Start by approaching the hoarder. Say, “I'm uncomfortable with this behavior. When I'm left out of the loop or I don't have all the facts, I feel set up and not part of the team.”
If the hoarder is able to have that conversation and get through it, she will change the behavior because she will be aware that it negatively impacts someone else.
What you're not supposed to do: Go to the manager, tattle and say, “Fix this person.”
However, if you try to approach the hoarder and the hoarder refuses to change the behavior, you need to have the chutzpah to tell the hoarder that you're going to take their refusal to the manager to continue the discussion.
“We always say, ‘No one has to change, but everyone has to have the conversation,'” McVey says.
Assume good intentions
The back vs. front struggle is real. And Tasha McNerney, BS, CVT, VTS (anesthesia and analgesia), says a part of this problem exists because the teams don't understand what the other is doing.
“There's always going to be that day when the back is going super crazy with surgery and dentistry and a blocked cat coming in and the back is running around slammed and you look down the hallway and the people in the front are sitting around and talking. And that sets up, ‘Why am I running around when you're sitting here having coffee?'” McNerney says. “But there have been times when I have two dentistries cancel so I don't have as much anesthesia to do. And the front is running around crazy, and that can set up, ‘Why am I dealing with all of these crazy clients when you're sitting here drinking coffee?'”
Your secret weapon: cross-training. McNerney helps train technicians to work front and back, to help everyone understand the challenges of all parts of the clinic.
“Everyone's here because we love animals and want the best level of care,” McNerney says. “But working with negativity, you can get drawn into it and it becomes your new norm. And then it's hard to focus on the best care for the pet.”
Don't let feelings consume you
When you lead with heart but check your brain and systems at the door, you lose your focus on your values and shared goals.
“If you don't have a vision for your clinic and for your team, everyone's going to assume their own vision,” McNerney says.
Start with realistic expectations. A common pain point for many practices is starting with an unrealistic schedule. You've been there: a full day of surgeries with a near-impossible-to-achieve schedule-then the emergency comes in, obliterating any shot at success. Then you're bumping appointments back, becoming unfocused and pushing your team, your clients, your patients and schedule to places you never planned to go.
“When you're getting overbooked, technically you're making more money, but anesthetic care goes down,” McNerney says. “When you know you've got to get another patient on the table in 30 minutes, you stop focusing on the care the animal in front of you is receiving.”
One solution: systems.
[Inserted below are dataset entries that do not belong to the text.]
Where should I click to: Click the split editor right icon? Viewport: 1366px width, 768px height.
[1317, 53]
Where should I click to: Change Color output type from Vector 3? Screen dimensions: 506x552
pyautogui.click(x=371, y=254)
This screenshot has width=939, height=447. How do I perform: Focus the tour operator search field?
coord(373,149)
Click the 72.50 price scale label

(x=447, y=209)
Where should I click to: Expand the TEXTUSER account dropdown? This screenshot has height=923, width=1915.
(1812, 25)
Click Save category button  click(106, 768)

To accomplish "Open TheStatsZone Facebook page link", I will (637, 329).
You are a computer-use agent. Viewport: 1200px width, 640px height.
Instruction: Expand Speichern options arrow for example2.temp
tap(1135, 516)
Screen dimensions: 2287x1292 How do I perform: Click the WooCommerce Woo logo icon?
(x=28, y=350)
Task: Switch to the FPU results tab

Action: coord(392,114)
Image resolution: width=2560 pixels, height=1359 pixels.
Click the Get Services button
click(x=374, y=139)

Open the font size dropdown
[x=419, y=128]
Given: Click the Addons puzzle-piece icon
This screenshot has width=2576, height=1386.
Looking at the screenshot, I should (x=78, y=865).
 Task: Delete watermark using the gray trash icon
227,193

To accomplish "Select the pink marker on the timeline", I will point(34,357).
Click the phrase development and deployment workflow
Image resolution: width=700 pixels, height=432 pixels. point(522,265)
When you manage based on realistic and agreed-upon systems, you put aside feelings and agree on the facts. This means stepping up and acknowledging, with the facts, when systems are broken or when your team is working outside the system.
McVey recommends connecting the change you're requiring of people to a specific thrust or business initiative. You acknowledge the pain-Betsy isn't communicating so at shift change I have no idea about the status of the patients in ICU and which still need treatments-to affect change in the systems and make intellectual, not emotional, decisions about how to improve the care you offer for the business you work in.
“The pain and talking about the pain is the entryway to talking about the solution,” McVey says. “The solution is emotional intelligence and the removal of the toxic environment and conflict resolution skills. And that is achieved through the building of a values-based business with goals and strategies and timelines and a recording of all of that.”